Stored data
<<<<

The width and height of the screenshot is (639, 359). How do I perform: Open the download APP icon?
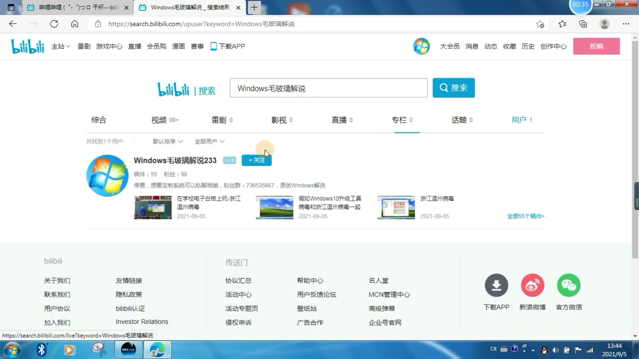tap(496, 285)

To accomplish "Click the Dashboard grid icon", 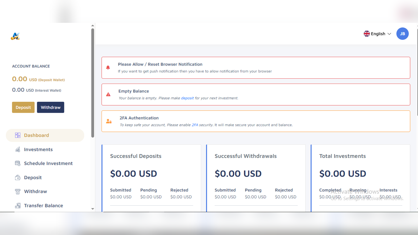I will [18, 135].
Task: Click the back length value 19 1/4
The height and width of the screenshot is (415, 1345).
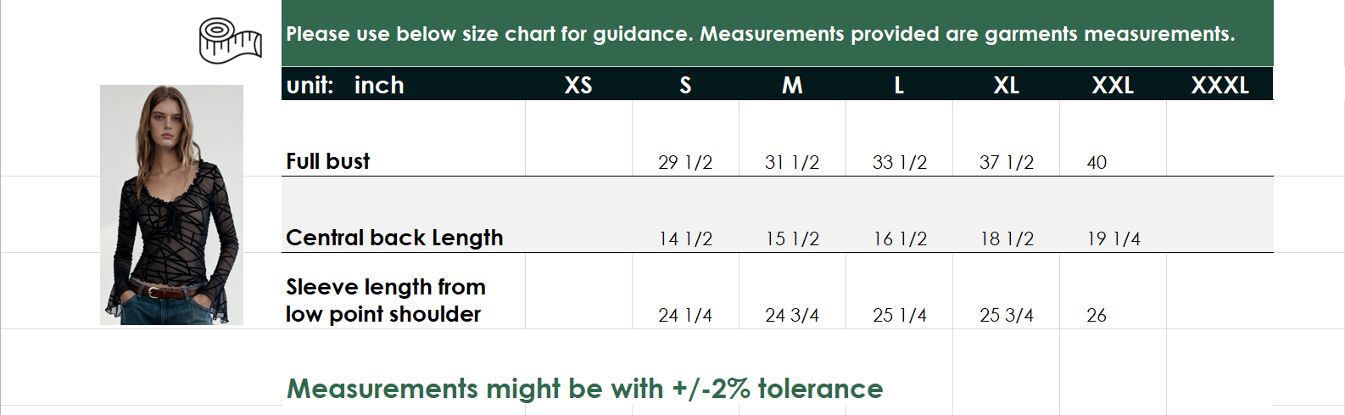Action: 1113,238
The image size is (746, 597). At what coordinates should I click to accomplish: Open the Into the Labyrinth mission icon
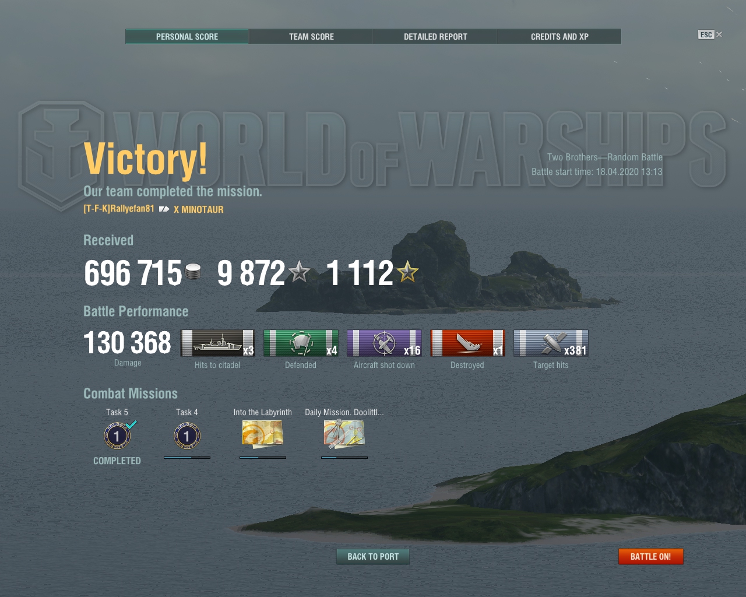263,434
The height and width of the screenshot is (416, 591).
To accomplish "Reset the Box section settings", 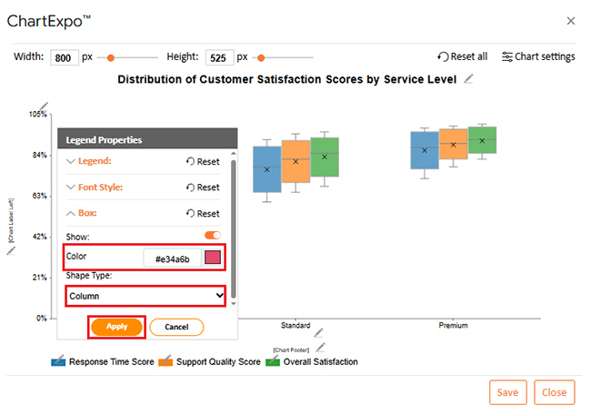I will click(202, 214).
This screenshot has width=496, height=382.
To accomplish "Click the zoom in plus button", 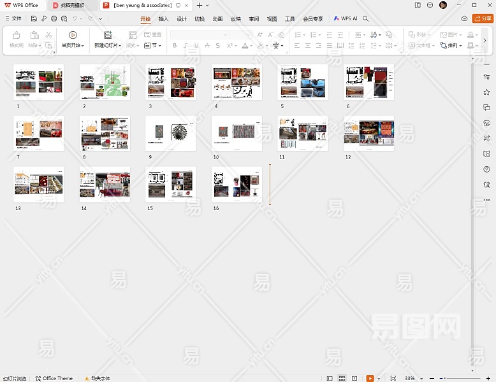I will [489, 378].
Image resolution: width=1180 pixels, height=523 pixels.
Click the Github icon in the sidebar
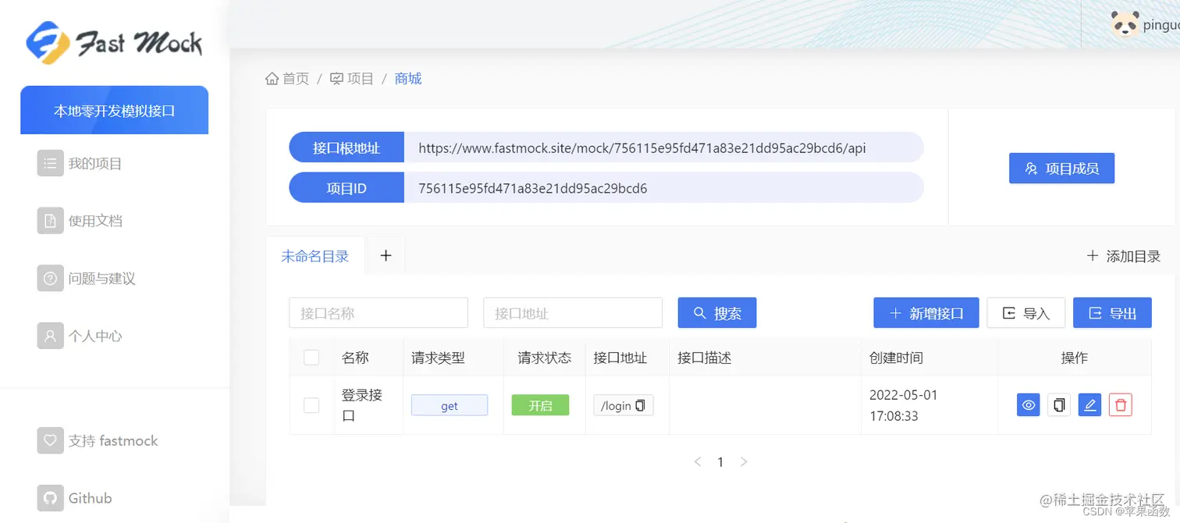(50, 498)
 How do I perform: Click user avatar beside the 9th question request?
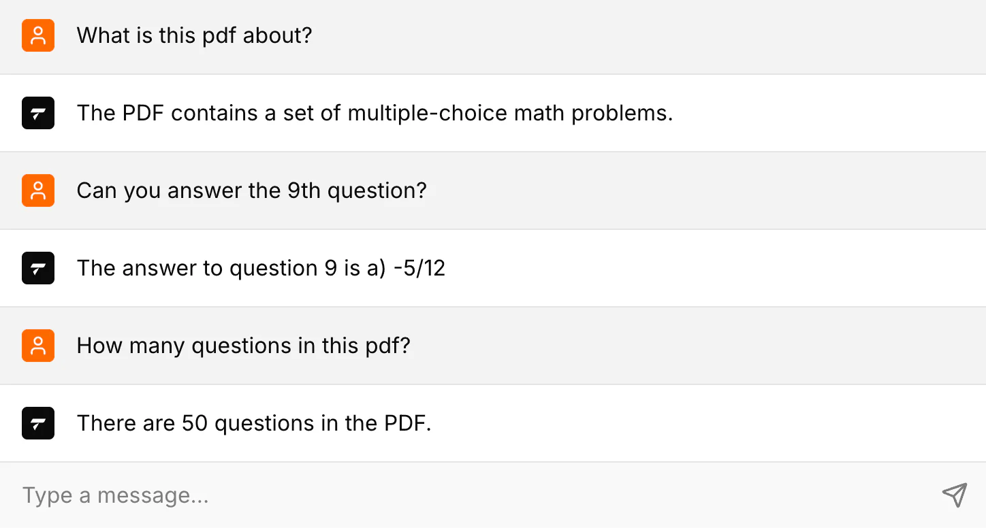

>>>>

Find the line containing "Image resolution: width=1180", then extract it and every line after it to the end of the data above, exactly and nothing else, without pictures.

Image resolution: width=1180 pixels, height=523 pixels.
Click the Github icon in the sidebar
(50, 498)
 How do I perform: Click user avatar beside the 9th question request?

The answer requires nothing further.